## Your task
Would you set down each line of the data below exactly?
Top of The records
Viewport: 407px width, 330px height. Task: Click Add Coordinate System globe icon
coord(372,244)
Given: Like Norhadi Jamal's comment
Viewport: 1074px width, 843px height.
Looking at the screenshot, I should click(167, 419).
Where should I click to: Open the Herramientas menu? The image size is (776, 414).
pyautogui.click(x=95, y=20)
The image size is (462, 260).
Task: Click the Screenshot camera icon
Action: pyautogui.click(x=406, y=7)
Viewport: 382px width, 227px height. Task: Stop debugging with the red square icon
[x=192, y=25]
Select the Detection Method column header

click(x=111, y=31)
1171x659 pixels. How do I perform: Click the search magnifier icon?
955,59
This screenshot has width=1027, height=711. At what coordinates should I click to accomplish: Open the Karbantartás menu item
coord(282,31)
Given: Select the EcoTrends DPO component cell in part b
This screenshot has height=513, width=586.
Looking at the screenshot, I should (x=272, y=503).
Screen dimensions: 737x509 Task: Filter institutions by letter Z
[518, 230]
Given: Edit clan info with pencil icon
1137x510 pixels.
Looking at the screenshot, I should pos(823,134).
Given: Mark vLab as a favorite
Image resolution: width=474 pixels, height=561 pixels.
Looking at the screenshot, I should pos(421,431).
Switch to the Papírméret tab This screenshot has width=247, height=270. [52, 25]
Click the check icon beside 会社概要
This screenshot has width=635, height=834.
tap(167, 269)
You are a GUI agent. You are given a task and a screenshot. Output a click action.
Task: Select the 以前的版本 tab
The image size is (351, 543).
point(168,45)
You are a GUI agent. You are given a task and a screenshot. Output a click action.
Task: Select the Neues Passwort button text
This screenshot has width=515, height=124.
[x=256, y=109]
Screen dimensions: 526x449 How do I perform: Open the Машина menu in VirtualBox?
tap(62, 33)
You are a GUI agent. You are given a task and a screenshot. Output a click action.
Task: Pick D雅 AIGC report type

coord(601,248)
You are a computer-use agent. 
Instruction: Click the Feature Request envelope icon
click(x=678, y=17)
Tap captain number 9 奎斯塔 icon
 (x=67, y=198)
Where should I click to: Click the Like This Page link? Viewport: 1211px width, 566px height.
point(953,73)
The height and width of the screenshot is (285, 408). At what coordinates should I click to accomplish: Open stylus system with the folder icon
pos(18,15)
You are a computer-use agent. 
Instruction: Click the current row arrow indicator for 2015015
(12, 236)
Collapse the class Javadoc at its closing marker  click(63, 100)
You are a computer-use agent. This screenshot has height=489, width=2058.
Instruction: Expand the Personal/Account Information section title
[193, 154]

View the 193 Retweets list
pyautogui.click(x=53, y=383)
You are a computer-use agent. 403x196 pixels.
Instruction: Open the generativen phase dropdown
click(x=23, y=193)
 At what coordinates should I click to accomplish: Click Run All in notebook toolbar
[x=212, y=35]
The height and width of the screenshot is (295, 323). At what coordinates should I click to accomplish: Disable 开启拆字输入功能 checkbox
Bottom of The records
## Finished task
Viewport: 407px width, 330px height. Task: Click Add Coordinate System globe icon
coord(372,244)
Given: Like Norhadi Jamal's comment
Viewport: 1074px width, 843px height.
Looking at the screenshot, I should click(167, 419).
Where should I click to: Open the Herramientas menu? The image size is (776, 414).
pyautogui.click(x=95, y=20)
The image size is (462, 260).
Task: Click the Screenshot camera icon
Action: pyautogui.click(x=406, y=7)
Viewport: 382px width, 227px height. Task: Stop debugging with the red square icon
[x=192, y=25]
Select the Detection Method column header

click(x=111, y=31)
1171x659 pixels. How do I perform: Click the search magnifier icon?
955,59
This screenshot has width=1027, height=711. At what coordinates should I click to accomplish: Open the Karbantartás menu item
coord(282,31)
Given: Select the EcoTrends DPO component cell in part b
This screenshot has height=513, width=586.
Looking at the screenshot, I should (x=272, y=503).
Screen dimensions: 737x509 Task: Filter institutions by letter Z
[518, 230]
Given: Edit clan info with pencil icon
1137x510 pixels.
Looking at the screenshot, I should pos(823,134).
Given: Mark vLab as a favorite
Image resolution: width=474 pixels, height=561 pixels.
Looking at the screenshot, I should pos(421,431).
Switch to the Papírméret tab This screenshot has width=247, height=270. [52, 25]
Click the check icon beside 会社概要
This screenshot has width=635, height=834.
tap(167, 269)
You are a GUI agent. You are given a task and a screenshot. Output a click action.
Task: Select the 以前的版本 tab
The image size is (351, 543).
point(168,45)
You are a GUI agent. You are given a task and a screenshot. Output a click action.
Task: Select the Neues Passwort button text
This screenshot has width=515, height=124.
[x=256, y=109]
Screen dimensions: 526x449 How do I perform: Open the Машина menu in VirtualBox?
tap(62, 33)
You are a GUI agent. You are given a task and a screenshot. Output a click action.
Task: Pick D雅 AIGC report type

coord(601,248)
You are a computer-use agent. 
Instruction: Click the Feature Request envelope icon
click(x=678, y=17)
Tap captain number 9 奎斯塔 icon
 (x=67, y=198)
Where should I click to: Click the Like This Page link? Viewport: 1211px width, 566px height.
point(953,73)
The height and width of the screenshot is (285, 408). At what coordinates should I click to accomplish: Open stylus system with the folder icon
pos(18,15)
You are a computer-use agent. 
Instruction: Click the current row arrow indicator for 2015015
(12, 236)
Collapse the class Javadoc at its closing marker  click(63, 100)
You are a computer-use agent. This screenshot has height=489, width=2058.
Instruction: Expand the Personal/Account Information section title
[193, 154]

View the 193 Retweets list
pyautogui.click(x=53, y=383)
You are a computer-use agent. 403x196 pixels.
Instruction: Open the generativen phase dropdown
click(x=23, y=193)
 At what coordinates should I click to accomplish: Click Run All in notebook toolbar
[x=212, y=35]
The height and width of the screenshot is (295, 323). At what coordinates should I click to accomplish: Disable 开启拆字输入功能 checkbox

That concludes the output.